## [Task to complete]
Please copy these entries exactly as they appear.

## [Given data]
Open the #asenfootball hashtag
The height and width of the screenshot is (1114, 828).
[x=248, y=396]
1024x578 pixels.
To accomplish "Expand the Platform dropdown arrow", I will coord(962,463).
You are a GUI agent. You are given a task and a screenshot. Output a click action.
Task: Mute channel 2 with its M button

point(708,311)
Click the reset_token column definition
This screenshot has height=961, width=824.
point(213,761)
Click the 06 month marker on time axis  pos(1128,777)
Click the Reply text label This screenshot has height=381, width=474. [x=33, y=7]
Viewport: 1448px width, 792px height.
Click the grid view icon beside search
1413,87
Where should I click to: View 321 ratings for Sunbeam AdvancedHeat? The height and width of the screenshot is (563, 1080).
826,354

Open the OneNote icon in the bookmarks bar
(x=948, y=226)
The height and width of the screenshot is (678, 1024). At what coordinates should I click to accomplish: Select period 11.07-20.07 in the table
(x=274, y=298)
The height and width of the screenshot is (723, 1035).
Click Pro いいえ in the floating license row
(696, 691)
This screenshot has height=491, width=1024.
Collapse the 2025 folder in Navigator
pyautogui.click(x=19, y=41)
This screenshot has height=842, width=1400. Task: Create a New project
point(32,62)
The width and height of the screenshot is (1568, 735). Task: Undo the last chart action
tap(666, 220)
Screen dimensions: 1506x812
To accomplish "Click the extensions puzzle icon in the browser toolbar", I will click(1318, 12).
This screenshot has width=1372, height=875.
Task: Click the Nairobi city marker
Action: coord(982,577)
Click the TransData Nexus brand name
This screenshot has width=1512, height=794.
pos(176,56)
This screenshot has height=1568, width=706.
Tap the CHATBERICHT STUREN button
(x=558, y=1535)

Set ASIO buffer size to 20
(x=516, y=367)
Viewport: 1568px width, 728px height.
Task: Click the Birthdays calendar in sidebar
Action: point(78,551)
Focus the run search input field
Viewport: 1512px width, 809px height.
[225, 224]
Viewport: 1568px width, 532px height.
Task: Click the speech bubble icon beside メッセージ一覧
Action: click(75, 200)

## [Solution to this exercise]
Open the #asenfootball hashtag
The height and width of the screenshot is (1114, 828).
[x=248, y=396]
1024x578 pixels.
To accomplish "Expand the Platform dropdown arrow", I will coord(962,463).
You are a GUI agent. You are given a task and a screenshot. Output a click action.
Task: Mute channel 2 with its M button

point(708,311)
Click the reset_token column definition
This screenshot has height=961, width=824.
point(213,761)
Click the 06 month marker on time axis  pos(1128,777)
Click the Reply text label This screenshot has height=381, width=474. [x=33, y=7]
Viewport: 1448px width, 792px height.
Click the grid view icon beside search
1413,87
Where should I click to: View 321 ratings for Sunbeam AdvancedHeat? The height and width of the screenshot is (563, 1080).
826,354

Open the OneNote icon in the bookmarks bar
(x=948, y=226)
The height and width of the screenshot is (678, 1024). At what coordinates should I click to accomplish: Select period 11.07-20.07 in the table
(x=274, y=298)
The height and width of the screenshot is (723, 1035).
Click Pro いいえ in the floating license row
(696, 691)
This screenshot has height=491, width=1024.
Collapse the 2025 folder in Navigator
pyautogui.click(x=19, y=41)
This screenshot has height=842, width=1400. Task: Create a New project
point(32,62)
The width and height of the screenshot is (1568, 735). Task: Undo the last chart action
tap(666, 220)
Screen dimensions: 1506x812
To accomplish "Click the extensions puzzle icon in the browser toolbar", I will click(1318, 12).
This screenshot has width=1372, height=875.
Task: Click the Nairobi city marker
Action: coord(982,577)
Click the TransData Nexus brand name
This screenshot has width=1512, height=794.
pos(176,56)
This screenshot has height=1568, width=706.
Tap the CHATBERICHT STUREN button
(x=558, y=1535)

Set ASIO buffer size to 20
(x=516, y=367)
Viewport: 1568px width, 728px height.
Task: Click the Birthdays calendar in sidebar
Action: point(78,551)
Focus the run search input field
Viewport: 1512px width, 809px height.
[225, 224]
Viewport: 1568px width, 532px height.
Task: Click the speech bubble icon beside メッセージ一覧
Action: click(75, 200)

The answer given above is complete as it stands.